Again, I must leave for discussion and future validation whether or not this is a new form of scientific creation of knowledge, but there is no doubt that it is producing new knowledge in ways that none of the other forms of scientific discovery are capable of doing.
There is a form of this informational approach – one in which knowledge is developed not by any of the usual means but by making observations of online information – which is already in heavy use by some commercial firms to discover patterns in consumer behavior that may be useful in targeting advertising, adjusting production levels, or even predicting future behavior. The term "data mining" covers some of this, but other means may also be employed.
I think that we should view this as the “first derivative” of observation since it is properly seen as observations on observations. While this is not new in and of itself, the power of the computer to be able to do this over truly huge collections of information, widely distributed, and in a very short time, provides essentially new capabilities. In turn, this suggests to me that we must be prepared to encounter other, new forms of discovery that have not yet been conceived of.
In an information-based society in which there is often an electronic record of a large part of the activity of every person – and, especially, when you consider that these records can be searched rapidly and in a widely integrated manner, and particularized to an individual – then it is possible to create knowledge about an individual (as well as a group) from this electronic record and without the knowledge of the individual.

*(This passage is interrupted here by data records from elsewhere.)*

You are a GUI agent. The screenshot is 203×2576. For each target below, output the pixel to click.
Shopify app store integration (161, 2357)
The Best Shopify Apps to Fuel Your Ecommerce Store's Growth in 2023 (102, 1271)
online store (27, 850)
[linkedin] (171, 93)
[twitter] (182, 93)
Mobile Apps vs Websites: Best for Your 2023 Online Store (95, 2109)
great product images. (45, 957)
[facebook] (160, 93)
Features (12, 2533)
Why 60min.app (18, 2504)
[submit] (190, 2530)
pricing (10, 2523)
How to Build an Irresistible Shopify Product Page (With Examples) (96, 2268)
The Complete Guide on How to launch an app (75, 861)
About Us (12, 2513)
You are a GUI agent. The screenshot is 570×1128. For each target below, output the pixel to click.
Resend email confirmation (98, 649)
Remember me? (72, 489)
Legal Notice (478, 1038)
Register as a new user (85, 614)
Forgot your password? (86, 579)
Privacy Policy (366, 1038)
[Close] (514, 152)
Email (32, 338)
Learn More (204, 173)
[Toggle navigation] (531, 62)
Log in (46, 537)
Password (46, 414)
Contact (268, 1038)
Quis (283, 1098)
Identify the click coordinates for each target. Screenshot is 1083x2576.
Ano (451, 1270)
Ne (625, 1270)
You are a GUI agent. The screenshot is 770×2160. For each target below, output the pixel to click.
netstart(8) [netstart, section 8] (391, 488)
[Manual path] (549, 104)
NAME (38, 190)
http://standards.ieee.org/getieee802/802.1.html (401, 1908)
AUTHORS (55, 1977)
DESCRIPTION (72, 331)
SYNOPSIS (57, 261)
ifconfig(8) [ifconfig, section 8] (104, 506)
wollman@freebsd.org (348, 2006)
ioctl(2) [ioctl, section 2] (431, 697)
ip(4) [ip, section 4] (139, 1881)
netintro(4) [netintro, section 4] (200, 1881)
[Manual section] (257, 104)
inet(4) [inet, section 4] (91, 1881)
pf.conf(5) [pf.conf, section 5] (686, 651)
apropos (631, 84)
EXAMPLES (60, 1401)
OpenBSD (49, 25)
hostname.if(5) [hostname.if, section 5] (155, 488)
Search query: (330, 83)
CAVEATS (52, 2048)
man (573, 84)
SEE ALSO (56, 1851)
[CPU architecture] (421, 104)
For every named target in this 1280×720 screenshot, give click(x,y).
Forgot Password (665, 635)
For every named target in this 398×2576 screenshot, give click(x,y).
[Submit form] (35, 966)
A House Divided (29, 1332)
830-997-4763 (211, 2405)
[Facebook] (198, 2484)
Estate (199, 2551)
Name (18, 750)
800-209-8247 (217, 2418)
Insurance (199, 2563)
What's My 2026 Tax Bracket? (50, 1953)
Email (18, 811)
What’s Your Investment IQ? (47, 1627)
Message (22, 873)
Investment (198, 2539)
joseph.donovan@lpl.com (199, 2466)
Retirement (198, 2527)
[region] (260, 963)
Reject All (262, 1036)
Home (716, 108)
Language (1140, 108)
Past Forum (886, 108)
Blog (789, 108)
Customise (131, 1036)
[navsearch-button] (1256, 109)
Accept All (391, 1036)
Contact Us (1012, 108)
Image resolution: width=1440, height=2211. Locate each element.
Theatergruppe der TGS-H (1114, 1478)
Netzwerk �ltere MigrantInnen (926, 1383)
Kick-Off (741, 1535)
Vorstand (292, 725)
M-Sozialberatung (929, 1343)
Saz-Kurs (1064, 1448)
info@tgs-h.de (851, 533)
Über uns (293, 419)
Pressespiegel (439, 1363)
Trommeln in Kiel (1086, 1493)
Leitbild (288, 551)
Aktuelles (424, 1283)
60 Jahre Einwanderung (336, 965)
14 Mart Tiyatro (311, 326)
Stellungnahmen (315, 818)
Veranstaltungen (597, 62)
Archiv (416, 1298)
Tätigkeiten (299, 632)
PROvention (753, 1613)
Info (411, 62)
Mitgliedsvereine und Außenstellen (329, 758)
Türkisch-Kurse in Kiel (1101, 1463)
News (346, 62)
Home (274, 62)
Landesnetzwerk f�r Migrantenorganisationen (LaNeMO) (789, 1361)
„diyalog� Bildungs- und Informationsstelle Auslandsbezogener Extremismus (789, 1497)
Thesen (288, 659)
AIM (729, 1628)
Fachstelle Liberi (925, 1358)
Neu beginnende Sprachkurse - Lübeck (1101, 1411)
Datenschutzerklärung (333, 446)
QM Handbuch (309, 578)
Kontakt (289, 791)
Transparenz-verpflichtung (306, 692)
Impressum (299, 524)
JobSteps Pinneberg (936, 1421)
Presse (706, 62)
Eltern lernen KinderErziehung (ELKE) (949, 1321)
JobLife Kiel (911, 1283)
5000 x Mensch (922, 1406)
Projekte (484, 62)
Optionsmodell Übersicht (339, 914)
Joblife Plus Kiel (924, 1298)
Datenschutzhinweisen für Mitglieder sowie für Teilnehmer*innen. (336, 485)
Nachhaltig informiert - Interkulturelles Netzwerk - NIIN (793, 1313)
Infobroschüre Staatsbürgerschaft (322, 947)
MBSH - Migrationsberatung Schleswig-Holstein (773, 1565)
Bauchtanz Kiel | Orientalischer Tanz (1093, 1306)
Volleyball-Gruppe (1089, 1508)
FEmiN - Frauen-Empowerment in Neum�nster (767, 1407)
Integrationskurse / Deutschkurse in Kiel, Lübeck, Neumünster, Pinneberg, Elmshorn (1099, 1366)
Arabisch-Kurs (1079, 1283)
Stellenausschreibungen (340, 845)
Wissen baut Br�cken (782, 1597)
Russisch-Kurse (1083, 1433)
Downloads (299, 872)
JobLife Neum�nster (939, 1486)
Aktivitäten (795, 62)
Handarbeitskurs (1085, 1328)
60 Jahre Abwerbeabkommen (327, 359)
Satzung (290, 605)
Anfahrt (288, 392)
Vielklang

Let me draw together the several themes I have touched on today to assert that modern computational and communicational capabilities are fundamentally changing science. Further, they are at the same time revolutionizing the dissemination of science and, indeed, often doing both at the same time. We have not even begun to glimpse what this means for the production and dissemination of scientific knowledge and its usage by an information-based society.
I will close by observing what I hope is obvious: This new form of knowledge creation provides a powerful tool for doing good (e.g. warning an individual when it appears that their health is failing) as well as for doing harm (e.g. tracking the actions of an individual in order to exploit them financially).
So, as we consider just what an information-based society is and how knowledge is created in it, I would claim that understanding knowledge creation and dissemination in the context of science first will help us understand better the broader implications for society.